Atlas Obscura, which from my experience is fairly reliable, repeats the claim but without any primary or even authoritative secondary sources,
Despite the fact that asbestos’ health risks were already known at the time, film sets started using one of the purest forms of asbestos on film stages—in part because it was fireproof and looked close enough to snow that it could fool the audience.
The effect was widely used by films of the era, but perhaps best known for Wizard of Oz’s “poppy field” scene, where Dorothy is awoken from a deep slumber after Glinda, the Good Witch of the South, introduces snow to the scene.
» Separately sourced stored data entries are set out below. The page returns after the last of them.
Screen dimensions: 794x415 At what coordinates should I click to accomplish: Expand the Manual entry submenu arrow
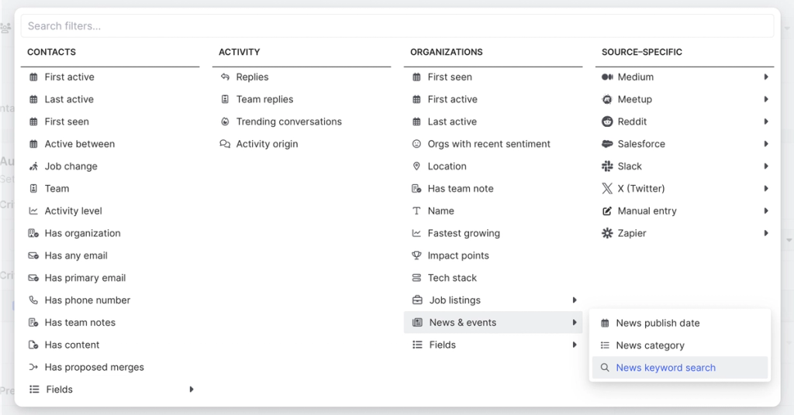click(766, 211)
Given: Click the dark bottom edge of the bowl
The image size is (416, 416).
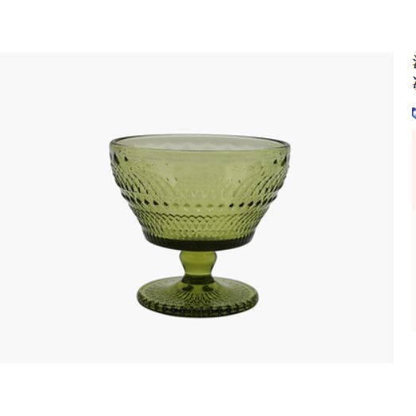Looking at the screenshot, I should [x=198, y=243].
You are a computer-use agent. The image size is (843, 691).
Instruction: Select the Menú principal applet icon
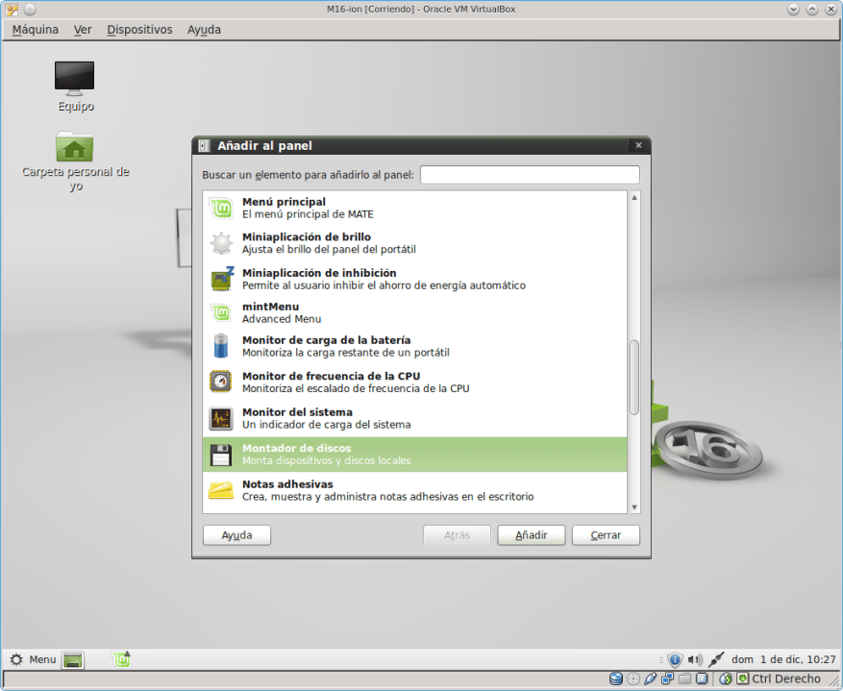tap(221, 208)
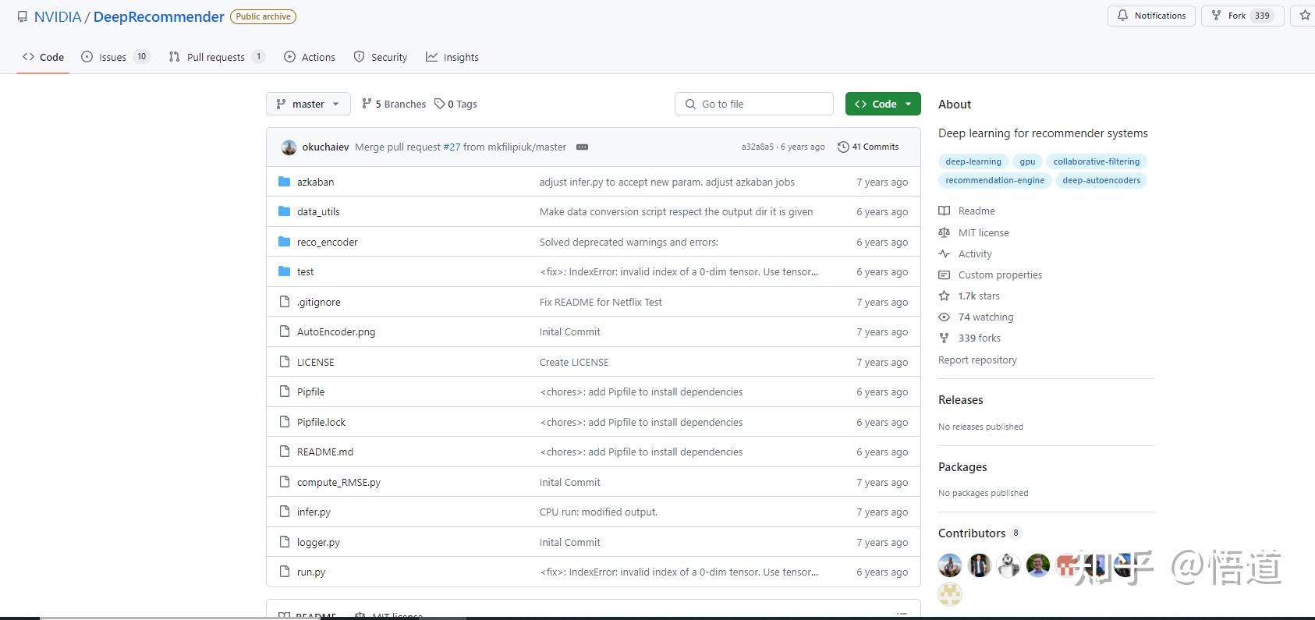This screenshot has height=620, width=1315.
Task: Open the master branch dropdown
Action: (x=308, y=104)
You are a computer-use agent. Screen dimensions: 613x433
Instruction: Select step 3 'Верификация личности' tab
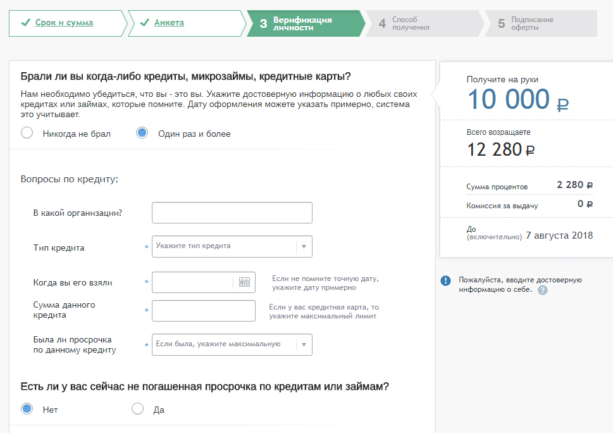pos(302,23)
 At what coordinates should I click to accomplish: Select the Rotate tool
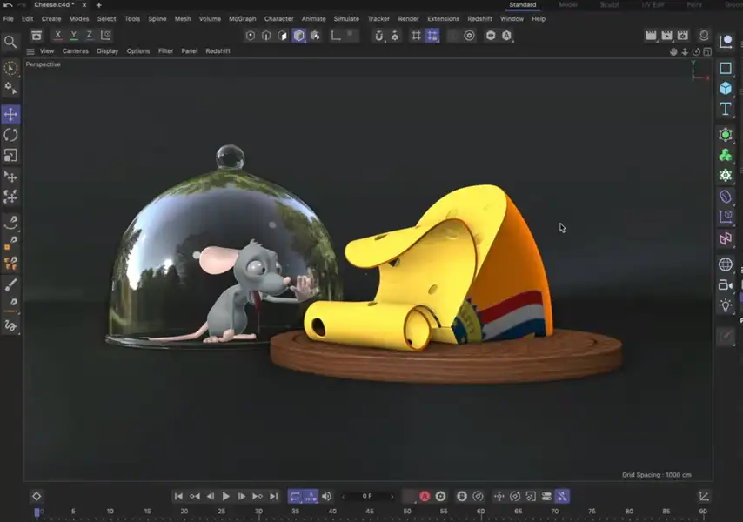click(x=10, y=136)
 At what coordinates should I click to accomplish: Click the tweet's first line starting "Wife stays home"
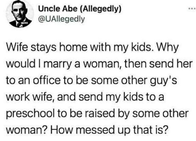pyautogui.click(x=92, y=48)
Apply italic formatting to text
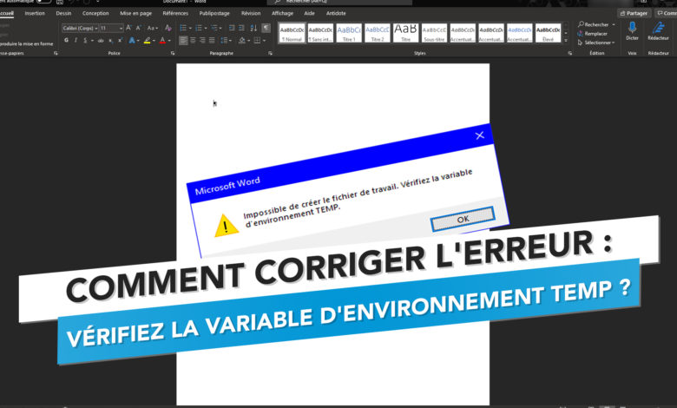 coord(76,40)
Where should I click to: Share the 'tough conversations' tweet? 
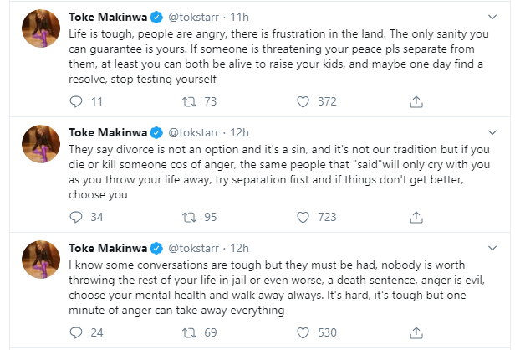coord(416,333)
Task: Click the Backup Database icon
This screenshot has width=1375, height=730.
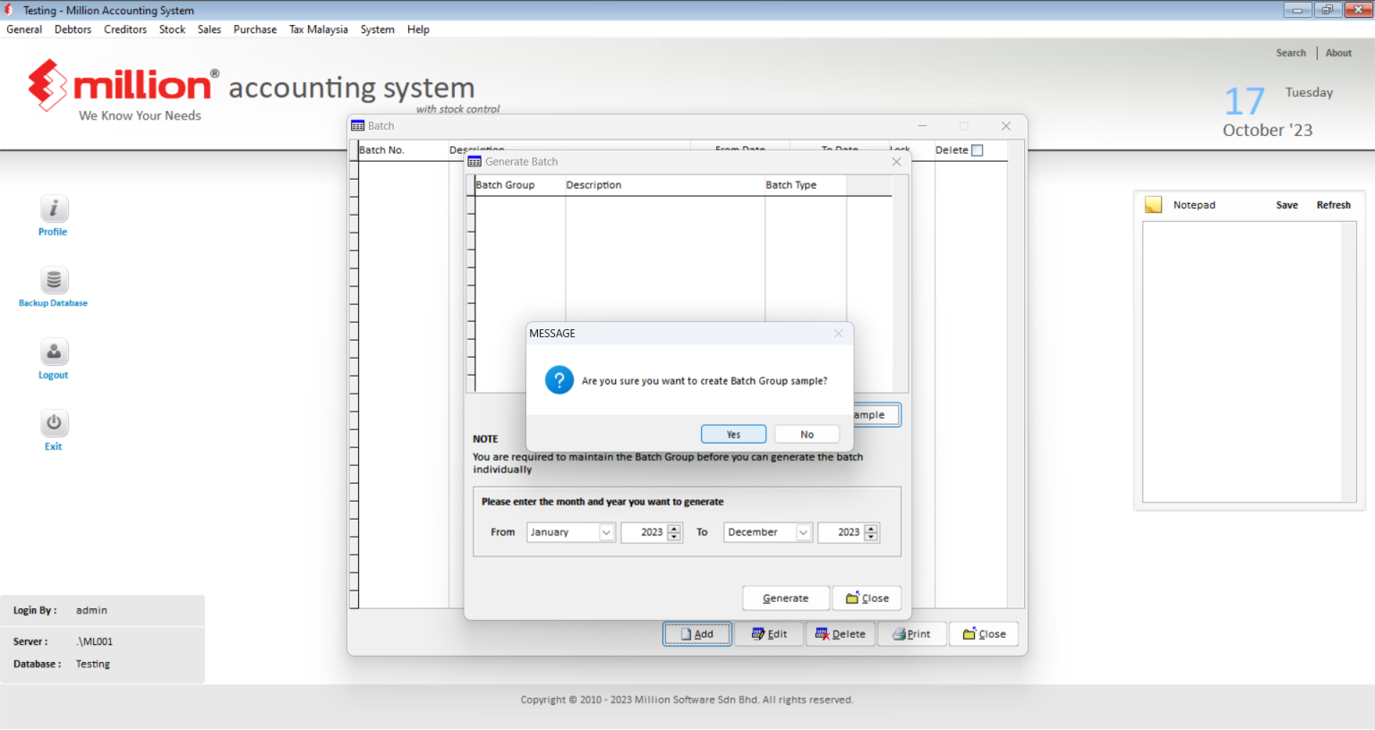Action: click(53, 280)
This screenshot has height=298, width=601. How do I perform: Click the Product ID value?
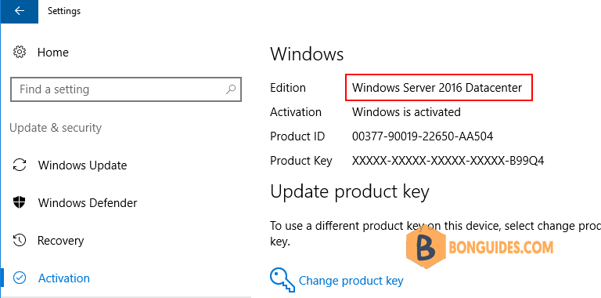(x=423, y=136)

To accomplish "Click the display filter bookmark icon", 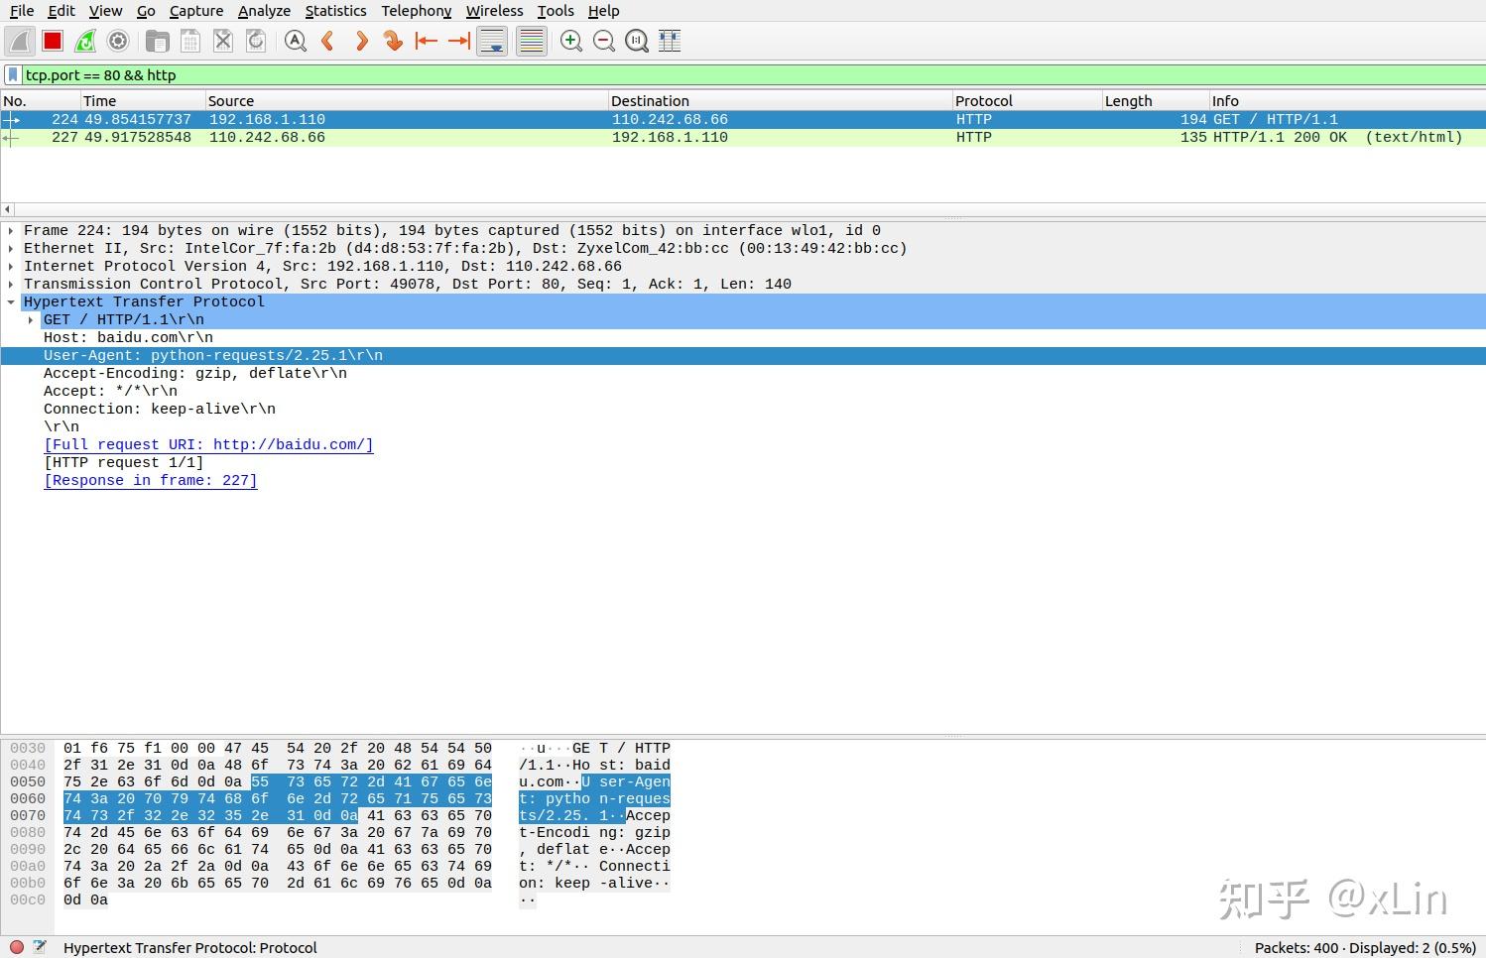I will [x=13, y=75].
That white stuff covering Judy Garland? Pure asbestos, of course—in chrysotile form, making the material a bit more dangerous than, say, in building material. (By the way, not exactly a nice gesture on the part of the Good Witch there, but odds are good she didn’t know about mesothelioma, because not a lot of people did.)
In defense of Metro-Goldwyn-Mayer and other users of asbestos snow in the 1930s, this stuff was common, and not only on film sets. It was not unheard of during this period to purchase Christmas supplies that included a form of fake snow made of asbestos.